> TASK GOAL: Find every line of the records that has "status" and return it.

> INFORMATION PROVIDED:

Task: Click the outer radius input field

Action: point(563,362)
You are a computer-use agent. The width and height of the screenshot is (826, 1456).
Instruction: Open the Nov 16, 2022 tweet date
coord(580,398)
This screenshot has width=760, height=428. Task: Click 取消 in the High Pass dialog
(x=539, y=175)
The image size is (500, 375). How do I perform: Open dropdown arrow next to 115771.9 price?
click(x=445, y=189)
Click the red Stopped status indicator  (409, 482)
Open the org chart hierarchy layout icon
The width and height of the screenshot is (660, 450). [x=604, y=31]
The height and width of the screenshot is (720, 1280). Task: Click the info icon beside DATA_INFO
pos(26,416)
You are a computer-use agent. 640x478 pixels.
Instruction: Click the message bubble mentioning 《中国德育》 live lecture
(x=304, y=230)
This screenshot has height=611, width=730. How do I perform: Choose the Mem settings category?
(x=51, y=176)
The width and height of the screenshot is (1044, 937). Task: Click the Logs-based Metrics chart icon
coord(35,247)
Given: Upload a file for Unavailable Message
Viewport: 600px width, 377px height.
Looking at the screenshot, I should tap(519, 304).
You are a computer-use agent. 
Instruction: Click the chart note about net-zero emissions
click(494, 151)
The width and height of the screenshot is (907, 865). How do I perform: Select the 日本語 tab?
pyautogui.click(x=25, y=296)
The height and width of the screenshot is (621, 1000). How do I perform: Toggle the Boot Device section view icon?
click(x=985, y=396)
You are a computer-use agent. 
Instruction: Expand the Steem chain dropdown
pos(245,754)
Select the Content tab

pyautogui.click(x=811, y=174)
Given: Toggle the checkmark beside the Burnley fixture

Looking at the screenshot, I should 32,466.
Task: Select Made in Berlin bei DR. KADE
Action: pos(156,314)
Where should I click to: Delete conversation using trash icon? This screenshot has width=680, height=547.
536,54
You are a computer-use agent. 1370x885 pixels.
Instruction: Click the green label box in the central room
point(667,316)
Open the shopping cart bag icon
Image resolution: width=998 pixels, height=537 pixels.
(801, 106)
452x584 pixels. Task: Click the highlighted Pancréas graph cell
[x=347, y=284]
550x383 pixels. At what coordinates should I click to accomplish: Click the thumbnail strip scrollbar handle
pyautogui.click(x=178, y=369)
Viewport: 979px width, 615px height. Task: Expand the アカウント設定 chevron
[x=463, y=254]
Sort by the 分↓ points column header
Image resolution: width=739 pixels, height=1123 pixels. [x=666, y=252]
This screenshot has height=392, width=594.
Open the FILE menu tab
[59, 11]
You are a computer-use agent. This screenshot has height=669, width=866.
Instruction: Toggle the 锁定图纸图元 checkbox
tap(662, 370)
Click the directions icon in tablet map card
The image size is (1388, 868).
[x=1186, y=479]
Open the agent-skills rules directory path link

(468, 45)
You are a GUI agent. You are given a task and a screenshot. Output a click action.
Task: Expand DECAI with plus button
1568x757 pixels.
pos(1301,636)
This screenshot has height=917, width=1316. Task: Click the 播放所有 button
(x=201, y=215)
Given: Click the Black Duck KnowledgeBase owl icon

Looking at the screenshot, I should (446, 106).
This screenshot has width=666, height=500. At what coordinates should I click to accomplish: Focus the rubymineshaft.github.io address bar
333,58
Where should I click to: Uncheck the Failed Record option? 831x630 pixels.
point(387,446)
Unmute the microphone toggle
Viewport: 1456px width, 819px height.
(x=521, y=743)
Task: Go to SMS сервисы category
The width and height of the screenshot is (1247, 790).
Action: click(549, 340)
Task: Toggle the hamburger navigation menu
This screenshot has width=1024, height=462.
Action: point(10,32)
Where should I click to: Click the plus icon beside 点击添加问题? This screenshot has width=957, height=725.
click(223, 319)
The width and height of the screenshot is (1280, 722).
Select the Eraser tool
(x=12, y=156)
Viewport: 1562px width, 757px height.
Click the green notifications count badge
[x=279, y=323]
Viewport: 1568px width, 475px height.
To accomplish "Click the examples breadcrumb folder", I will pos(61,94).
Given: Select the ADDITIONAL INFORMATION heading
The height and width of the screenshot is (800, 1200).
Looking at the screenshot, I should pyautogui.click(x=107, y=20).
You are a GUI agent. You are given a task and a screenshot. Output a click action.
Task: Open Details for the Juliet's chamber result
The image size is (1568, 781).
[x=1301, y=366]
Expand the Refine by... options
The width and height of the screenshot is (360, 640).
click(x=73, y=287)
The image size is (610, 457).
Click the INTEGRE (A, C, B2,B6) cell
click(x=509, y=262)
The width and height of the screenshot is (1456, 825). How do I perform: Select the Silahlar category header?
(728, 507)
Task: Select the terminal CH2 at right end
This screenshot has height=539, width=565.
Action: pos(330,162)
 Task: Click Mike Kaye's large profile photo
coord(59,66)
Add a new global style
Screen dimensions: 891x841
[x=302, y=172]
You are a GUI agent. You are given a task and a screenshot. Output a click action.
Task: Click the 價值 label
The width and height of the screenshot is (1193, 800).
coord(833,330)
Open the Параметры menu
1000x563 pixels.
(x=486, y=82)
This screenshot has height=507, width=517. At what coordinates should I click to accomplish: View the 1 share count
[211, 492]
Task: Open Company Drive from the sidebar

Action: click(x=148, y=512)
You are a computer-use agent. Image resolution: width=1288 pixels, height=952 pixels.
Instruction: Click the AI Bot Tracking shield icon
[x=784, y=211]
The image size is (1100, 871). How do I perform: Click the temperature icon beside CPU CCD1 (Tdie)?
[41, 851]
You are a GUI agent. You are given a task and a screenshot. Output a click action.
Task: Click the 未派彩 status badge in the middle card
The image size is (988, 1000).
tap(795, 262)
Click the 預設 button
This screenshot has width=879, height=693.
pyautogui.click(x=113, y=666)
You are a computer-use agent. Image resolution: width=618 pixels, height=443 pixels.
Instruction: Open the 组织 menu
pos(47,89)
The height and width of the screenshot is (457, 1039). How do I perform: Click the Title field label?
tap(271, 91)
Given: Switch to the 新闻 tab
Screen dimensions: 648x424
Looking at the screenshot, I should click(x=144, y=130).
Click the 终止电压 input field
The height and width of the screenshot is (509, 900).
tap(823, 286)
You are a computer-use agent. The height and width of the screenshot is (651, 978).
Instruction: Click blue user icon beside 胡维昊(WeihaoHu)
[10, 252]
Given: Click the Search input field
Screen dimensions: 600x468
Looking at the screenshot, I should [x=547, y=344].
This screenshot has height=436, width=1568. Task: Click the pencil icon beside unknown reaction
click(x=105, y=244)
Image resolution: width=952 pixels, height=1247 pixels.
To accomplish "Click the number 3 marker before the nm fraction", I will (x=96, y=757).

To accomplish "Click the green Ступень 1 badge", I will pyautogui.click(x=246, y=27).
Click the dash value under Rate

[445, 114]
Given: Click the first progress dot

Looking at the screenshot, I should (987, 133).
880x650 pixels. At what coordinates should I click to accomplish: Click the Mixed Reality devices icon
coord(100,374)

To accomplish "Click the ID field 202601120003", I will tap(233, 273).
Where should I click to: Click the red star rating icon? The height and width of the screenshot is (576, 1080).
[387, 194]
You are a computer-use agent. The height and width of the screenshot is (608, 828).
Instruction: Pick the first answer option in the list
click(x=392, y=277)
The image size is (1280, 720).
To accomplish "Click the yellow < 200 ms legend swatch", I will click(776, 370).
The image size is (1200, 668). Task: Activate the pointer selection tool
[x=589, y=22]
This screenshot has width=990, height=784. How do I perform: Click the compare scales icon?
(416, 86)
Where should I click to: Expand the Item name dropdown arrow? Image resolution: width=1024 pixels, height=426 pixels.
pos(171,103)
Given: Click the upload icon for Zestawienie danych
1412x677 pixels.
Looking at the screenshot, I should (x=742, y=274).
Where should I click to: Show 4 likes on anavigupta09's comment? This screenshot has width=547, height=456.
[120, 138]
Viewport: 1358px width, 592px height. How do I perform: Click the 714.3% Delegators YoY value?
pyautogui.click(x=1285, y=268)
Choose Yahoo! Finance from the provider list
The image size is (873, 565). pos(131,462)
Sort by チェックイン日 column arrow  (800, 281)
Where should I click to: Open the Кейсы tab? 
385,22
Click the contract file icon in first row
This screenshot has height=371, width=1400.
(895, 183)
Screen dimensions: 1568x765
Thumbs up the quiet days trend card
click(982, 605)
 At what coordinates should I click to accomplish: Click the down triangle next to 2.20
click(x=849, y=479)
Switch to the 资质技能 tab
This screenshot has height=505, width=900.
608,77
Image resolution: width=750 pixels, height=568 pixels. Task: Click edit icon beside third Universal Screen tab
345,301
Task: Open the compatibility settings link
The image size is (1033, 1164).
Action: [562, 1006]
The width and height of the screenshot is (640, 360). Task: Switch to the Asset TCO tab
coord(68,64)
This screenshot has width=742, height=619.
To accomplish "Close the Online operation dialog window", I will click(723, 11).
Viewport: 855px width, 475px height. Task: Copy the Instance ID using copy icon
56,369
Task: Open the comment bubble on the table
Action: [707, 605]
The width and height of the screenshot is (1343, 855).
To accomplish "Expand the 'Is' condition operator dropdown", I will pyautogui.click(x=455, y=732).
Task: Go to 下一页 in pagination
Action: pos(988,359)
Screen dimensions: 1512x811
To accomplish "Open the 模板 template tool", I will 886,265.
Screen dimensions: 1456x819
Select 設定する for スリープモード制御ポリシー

> ANSWER FOR THIS EXERCISE:
Click the red Stopped status indicator  (409, 482)
Task: Click the 未派彩 status badge in the middle card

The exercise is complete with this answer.